Start of EXERCISE INPUT
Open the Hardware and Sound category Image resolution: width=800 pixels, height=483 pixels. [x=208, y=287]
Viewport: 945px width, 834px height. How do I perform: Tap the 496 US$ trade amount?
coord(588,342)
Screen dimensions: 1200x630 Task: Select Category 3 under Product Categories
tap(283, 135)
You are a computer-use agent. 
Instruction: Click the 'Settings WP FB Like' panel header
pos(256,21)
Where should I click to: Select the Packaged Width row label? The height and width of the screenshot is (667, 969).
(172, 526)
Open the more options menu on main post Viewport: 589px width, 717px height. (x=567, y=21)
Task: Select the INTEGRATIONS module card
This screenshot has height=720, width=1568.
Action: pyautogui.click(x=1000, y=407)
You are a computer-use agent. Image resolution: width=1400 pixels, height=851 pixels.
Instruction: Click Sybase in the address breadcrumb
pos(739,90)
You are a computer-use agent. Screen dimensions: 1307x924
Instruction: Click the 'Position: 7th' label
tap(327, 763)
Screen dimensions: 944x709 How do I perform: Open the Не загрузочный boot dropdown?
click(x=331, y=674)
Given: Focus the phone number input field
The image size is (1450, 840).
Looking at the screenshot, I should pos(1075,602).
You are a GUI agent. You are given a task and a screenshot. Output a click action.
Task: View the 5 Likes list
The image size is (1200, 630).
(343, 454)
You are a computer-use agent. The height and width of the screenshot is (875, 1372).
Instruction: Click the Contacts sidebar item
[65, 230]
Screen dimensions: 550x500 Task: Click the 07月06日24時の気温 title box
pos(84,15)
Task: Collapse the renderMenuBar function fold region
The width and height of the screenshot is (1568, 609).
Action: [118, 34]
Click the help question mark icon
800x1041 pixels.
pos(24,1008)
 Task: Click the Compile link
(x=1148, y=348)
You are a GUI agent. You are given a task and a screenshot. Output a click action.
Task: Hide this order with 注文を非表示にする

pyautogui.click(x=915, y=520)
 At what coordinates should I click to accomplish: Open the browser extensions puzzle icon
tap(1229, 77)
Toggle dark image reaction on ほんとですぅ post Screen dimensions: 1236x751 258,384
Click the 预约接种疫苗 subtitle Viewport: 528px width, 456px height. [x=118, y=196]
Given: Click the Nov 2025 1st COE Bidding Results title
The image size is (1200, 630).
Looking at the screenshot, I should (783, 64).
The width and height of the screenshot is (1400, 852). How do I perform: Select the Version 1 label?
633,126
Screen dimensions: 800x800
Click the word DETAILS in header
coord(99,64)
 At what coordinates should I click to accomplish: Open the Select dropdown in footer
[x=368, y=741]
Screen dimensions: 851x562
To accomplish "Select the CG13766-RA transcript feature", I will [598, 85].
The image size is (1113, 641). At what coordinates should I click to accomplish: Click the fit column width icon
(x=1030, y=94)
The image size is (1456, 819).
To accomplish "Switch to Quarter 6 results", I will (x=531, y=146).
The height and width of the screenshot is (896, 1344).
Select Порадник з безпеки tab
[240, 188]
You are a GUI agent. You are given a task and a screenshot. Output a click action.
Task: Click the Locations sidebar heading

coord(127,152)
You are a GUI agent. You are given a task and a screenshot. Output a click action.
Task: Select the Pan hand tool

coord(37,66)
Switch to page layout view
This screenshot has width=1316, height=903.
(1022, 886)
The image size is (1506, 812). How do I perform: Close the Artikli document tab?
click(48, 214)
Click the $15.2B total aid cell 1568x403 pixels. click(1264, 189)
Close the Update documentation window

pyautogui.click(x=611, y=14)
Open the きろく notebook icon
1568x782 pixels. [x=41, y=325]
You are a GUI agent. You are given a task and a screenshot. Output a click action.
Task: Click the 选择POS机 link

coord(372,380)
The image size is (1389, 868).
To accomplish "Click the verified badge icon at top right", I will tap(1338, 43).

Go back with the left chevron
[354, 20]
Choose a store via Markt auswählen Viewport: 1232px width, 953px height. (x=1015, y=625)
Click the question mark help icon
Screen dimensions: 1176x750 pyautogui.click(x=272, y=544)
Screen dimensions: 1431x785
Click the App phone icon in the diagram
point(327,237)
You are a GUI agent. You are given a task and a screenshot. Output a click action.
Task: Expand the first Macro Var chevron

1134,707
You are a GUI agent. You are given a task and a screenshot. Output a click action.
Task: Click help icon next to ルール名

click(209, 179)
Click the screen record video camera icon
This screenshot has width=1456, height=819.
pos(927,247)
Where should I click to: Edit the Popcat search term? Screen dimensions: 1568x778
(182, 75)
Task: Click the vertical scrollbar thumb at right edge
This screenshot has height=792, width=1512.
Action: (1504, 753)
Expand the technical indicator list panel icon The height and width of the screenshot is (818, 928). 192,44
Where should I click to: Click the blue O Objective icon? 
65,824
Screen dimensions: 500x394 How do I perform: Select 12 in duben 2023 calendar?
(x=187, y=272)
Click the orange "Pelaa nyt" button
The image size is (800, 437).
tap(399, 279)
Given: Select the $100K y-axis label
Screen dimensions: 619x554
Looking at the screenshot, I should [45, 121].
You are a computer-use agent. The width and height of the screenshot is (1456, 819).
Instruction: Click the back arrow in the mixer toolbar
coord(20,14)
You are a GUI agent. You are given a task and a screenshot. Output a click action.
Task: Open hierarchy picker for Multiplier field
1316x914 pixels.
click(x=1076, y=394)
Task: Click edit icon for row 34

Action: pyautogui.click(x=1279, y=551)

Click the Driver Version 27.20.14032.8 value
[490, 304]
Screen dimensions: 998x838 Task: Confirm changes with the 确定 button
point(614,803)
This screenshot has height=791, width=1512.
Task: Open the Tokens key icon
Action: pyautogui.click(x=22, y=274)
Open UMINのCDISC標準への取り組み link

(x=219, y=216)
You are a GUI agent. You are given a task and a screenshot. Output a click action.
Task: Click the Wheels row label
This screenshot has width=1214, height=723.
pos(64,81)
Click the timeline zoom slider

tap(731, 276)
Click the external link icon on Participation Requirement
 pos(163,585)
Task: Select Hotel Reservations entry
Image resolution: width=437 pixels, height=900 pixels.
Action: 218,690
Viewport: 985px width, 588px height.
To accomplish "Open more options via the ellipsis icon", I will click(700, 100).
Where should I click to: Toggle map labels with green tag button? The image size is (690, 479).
End of EXERCISE INPUT
▶ WHAT YOU WILL DO:
Swap "computer-use agent" for "desktop automation agent" everywhere it occurs in the lines above, and reproduce the lines with nothing else altered.

▶ OUTPUT FOR THIS EXERCISE:
Open the Hardware and Sound category Image resolution: width=800 pixels, height=483 pixels. [x=208, y=287]
Viewport: 945px width, 834px height. How do I perform: Tap the 496 US$ trade amount?
coord(588,342)
Screen dimensions: 1200x630 Task: Select Category 3 under Product Categories
tap(283, 135)
You are a desktop automation agent. 
Instruction: Click the 'Settings WP FB Like' panel header
pos(256,21)
Where should I click to: Select the Packaged Width row label? The height and width of the screenshot is (667, 969).
(172, 526)
Open the more options menu on main post Viewport: 589px width, 717px height. (x=567, y=21)
Task: Select the INTEGRATIONS module card
This screenshot has height=720, width=1568.
Action: pyautogui.click(x=1000, y=407)
You are a desktop automation agent. Image resolution: width=1400 pixels, height=851 pixels.
Instruction: Click Sybase in the address breadcrumb
pos(739,90)
You are a desktop automation agent. Screen dimensions: 1307x924
Instruction: Click the 'Position: 7th' label
tap(327, 763)
Screen dimensions: 944x709 How do I perform: Open the Не загрузочный boot dropdown?
click(x=331, y=674)
Given: Focus the phone number input field
The image size is (1450, 840).
Looking at the screenshot, I should pos(1075,602).
You are a GUI agent. You are given a task and a screenshot. Output a click action.
Task: View the 5 Likes list
The image size is (1200, 630).
(343, 454)
You are a desktop automation agent. The height and width of the screenshot is (875, 1372).
Instruction: Click the Contacts sidebar item
[65, 230]
Screen dimensions: 550x500 Task: Click the 07月06日24時の気温 title box
pos(84,15)
Task: Collapse the renderMenuBar function fold region
The width and height of the screenshot is (1568, 609).
Action: [118, 34]
Click the help question mark icon
800x1041 pixels.
pos(24,1008)
 Task: Click the Compile link
(x=1148, y=348)
You are a GUI agent. You are given a task and a screenshot. Output a click action.
Task: Hide this order with 注文を非表示にする

pyautogui.click(x=915, y=520)
 At what coordinates should I click to accomplish: Open the browser extensions puzzle icon
tap(1229, 77)
Toggle dark image reaction on ほんとですぅ post Screen dimensions: 1236x751 258,384
Click the 预约接种疫苗 subtitle Viewport: 528px width, 456px height. [x=118, y=196]
Given: Click the Nov 2025 1st COE Bidding Results title
The image size is (1200, 630).
Looking at the screenshot, I should (783, 64).
The width and height of the screenshot is (1400, 852). How do I perform: Select the Version 1 label?
633,126
Screen dimensions: 800x800
Click the word DETAILS in header
coord(99,64)
 At what coordinates should I click to accomplish: Open the Select dropdown in footer
[x=368, y=741]
Screen dimensions: 851x562
To accomplish "Select the CG13766-RA transcript feature", I will [598, 85].
The image size is (1113, 641). At what coordinates should I click to accomplish: Click the fit column width icon
(x=1030, y=94)
The image size is (1456, 819).
To accomplish "Switch to Quarter 6 results", I will (x=531, y=146).
The height and width of the screenshot is (896, 1344).
Select Порадник з безпеки tab
[240, 188]
You are a GUI agent. You are given a task and a screenshot. Output a click action.
Task: Click the Locations sidebar heading

coord(127,152)
You are a GUI agent. You are given a task and a screenshot. Output a click action.
Task: Select the Pan hand tool

coord(37,66)
Switch to page layout view
This screenshot has width=1316, height=903.
(1022, 886)
The image size is (1506, 812). How do I perform: Close the Artikli document tab?
click(48, 214)
Click the $15.2B total aid cell 1568x403 pixels. click(1264, 189)
Close the Update documentation window

pyautogui.click(x=611, y=14)
Open the きろく notebook icon
1568x782 pixels. [x=41, y=325]
You are a GUI agent. You are given a task and a screenshot. Output a click action.
Task: Click the 选择POS机 link

coord(372,380)
The image size is (1389, 868).
To accomplish "Click the verified badge icon at top right", I will tap(1338, 43).

Go back with the left chevron
[354, 20]
Choose a store via Markt auswählen Viewport: 1232px width, 953px height. (x=1015, y=625)
Click the question mark help icon
Screen dimensions: 1176x750 pyautogui.click(x=272, y=544)
Screen dimensions: 1431x785
Click the App phone icon in the diagram
point(327,237)
You are a GUI agent. You are given a task and a screenshot. Output a click action.
Task: Expand the first Macro Var chevron

1134,707
You are a GUI agent. You are given a task and a screenshot. Output a click action.
Task: Click help icon next to ルール名

click(209, 179)
Click the screen record video camera icon
This screenshot has width=1456, height=819.
pos(927,247)
Where should I click to: Edit the Popcat search term? Screen dimensions: 1568x778
(182, 75)
Task: Click the vertical scrollbar thumb at right edge
This screenshot has height=792, width=1512.
Action: (1504, 753)
Expand the technical indicator list panel icon The height and width of the screenshot is (818, 928). 192,44
Where should I click to: Click the blue O Objective icon? 
65,824
Screen dimensions: 500x394 How do I perform: Select 12 in duben 2023 calendar?
(x=187, y=272)
Click the orange "Pelaa nyt" button
The image size is (800, 437).
tap(399, 279)
Given: Select the $100K y-axis label
Screen dimensions: 619x554
Looking at the screenshot, I should [45, 121].
You are a desktop automation agent. The width and height of the screenshot is (1456, 819).
Instruction: Click the back arrow in the mixer toolbar
coord(20,14)
You are a GUI agent. You are given a task and a screenshot. Output a click action.
Task: Open hierarchy picker for Multiplier field
1316x914 pixels.
click(x=1076, y=394)
Task: Click edit icon for row 34

Action: pyautogui.click(x=1279, y=551)

Click the Driver Version 27.20.14032.8 value
[490, 304]
Screen dimensions: 998x838 Task: Confirm changes with the 确定 button
point(614,803)
This screenshot has height=791, width=1512.
Task: Open the Tokens key icon
Action: pyautogui.click(x=22, y=274)
Open UMINのCDISC標準への取り組み link

(x=219, y=216)
You are a GUI agent. You are given a task and a screenshot. Output a click action.
Task: Click the Wheels row label
This screenshot has width=1214, height=723.
pos(64,81)
Click the timeline zoom slider

tap(731, 276)
Click the external link icon on Participation Requirement
 pos(163,585)
Task: Select Hotel Reservations entry
Image resolution: width=437 pixels, height=900 pixels.
Action: 218,690
Viewport: 985px width, 588px height.
To accomplish "Open more options via the ellipsis icon", I will click(700, 100).
Where should I click to: Toggle map labels with green tag button? The image size is (690, 479).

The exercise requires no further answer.